*Dataset records*
↓
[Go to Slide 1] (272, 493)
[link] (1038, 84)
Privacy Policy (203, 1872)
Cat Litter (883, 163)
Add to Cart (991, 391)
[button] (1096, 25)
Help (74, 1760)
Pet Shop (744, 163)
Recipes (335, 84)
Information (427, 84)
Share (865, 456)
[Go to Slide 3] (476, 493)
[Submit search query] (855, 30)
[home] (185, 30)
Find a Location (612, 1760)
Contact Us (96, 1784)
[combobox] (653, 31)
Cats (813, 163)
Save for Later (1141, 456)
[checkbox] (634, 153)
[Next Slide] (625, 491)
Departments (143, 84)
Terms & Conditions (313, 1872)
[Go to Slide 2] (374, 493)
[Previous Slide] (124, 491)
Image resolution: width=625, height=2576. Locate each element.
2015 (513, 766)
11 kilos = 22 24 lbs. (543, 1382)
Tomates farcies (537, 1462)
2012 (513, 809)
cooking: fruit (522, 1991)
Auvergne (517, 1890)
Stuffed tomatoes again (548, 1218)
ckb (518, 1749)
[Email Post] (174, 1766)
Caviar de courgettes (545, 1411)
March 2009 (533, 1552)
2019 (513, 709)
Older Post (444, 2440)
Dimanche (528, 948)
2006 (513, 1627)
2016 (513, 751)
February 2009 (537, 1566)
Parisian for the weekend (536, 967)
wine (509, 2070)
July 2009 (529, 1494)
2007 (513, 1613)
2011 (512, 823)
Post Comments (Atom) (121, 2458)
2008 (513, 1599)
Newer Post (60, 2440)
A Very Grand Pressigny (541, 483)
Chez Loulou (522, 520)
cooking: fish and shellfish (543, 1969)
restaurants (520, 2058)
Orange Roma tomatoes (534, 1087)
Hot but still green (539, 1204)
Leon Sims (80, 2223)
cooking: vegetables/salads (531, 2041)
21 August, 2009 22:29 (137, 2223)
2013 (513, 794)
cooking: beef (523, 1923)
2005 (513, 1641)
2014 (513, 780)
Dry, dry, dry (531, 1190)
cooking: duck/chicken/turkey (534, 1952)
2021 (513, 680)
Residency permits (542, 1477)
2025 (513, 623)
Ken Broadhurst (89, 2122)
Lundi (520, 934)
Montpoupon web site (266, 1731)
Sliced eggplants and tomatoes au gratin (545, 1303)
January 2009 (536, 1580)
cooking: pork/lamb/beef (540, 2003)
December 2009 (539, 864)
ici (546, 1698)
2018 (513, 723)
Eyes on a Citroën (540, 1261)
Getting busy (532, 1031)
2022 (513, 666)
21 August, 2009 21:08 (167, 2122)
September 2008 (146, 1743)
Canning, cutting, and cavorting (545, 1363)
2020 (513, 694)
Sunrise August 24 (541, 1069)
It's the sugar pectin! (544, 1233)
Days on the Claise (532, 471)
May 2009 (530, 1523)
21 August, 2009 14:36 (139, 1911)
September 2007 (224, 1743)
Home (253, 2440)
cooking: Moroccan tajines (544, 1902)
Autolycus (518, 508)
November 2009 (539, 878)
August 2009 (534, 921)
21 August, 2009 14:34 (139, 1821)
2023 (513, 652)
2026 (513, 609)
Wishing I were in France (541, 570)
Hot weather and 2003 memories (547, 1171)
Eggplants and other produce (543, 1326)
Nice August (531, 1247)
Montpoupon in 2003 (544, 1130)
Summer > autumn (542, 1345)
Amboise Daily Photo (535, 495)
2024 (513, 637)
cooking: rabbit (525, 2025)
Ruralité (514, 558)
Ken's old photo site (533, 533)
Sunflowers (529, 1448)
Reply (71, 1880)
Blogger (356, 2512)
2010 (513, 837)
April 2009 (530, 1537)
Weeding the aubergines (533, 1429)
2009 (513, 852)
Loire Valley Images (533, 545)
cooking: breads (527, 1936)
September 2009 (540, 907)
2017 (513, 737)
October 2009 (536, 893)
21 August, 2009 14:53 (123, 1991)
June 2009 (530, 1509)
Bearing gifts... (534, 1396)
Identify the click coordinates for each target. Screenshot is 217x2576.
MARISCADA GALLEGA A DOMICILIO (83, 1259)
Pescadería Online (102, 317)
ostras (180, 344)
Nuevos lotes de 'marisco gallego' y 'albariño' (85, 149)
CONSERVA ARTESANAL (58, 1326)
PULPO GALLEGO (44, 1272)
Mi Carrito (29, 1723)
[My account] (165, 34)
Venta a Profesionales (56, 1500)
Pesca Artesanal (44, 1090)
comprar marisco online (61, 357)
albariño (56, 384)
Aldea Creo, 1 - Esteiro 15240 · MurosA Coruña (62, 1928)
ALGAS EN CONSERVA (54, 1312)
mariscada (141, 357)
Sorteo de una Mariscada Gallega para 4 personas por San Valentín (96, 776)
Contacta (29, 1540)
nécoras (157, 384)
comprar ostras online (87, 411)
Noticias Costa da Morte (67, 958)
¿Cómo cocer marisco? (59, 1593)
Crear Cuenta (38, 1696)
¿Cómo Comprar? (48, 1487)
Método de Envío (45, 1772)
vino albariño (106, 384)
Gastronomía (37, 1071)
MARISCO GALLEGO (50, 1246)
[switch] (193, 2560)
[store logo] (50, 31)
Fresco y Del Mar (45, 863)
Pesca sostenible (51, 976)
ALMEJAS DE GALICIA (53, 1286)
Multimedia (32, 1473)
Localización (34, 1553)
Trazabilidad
↑
*What you will do*
Only the lines above starting at the one containing "21 August, 2009 14:36 (139, 1911)" and ending at the one containing "2009 (513, 852)", both included, are to be returned, exactly as they read.

*Result for this exercise*
21 August, 2009 14:36 (139, 1911)
September 2007 (224, 1743)
Home (253, 2440)
cooking: Moroccan tajines (544, 1902)
Autolycus (518, 508)
November 2009 (539, 878)
August 2009 (534, 921)
21 August, 2009 14:34 (139, 1821)
2023 (513, 652)
2026 (513, 609)
Wishing I were in France (541, 570)
Hot weather and 2003 memories (547, 1171)
Eggplants and other produce (543, 1326)
Nice August (531, 1247)
Montpoupon in 2003 (544, 1130)
Summer > autumn (542, 1345)
Amboise Daily Photo (535, 495)
2024 (513, 637)
cooking: rabbit (525, 2025)
Ruralité (514, 558)
Ken's old photo site (533, 533)
Sunflowers (529, 1448)
Reply (71, 1880)
Blogger (356, 2512)
2010 (513, 837)
April 2009 (530, 1537)
Weeding the aubergines (533, 1429)
2009 (513, 852)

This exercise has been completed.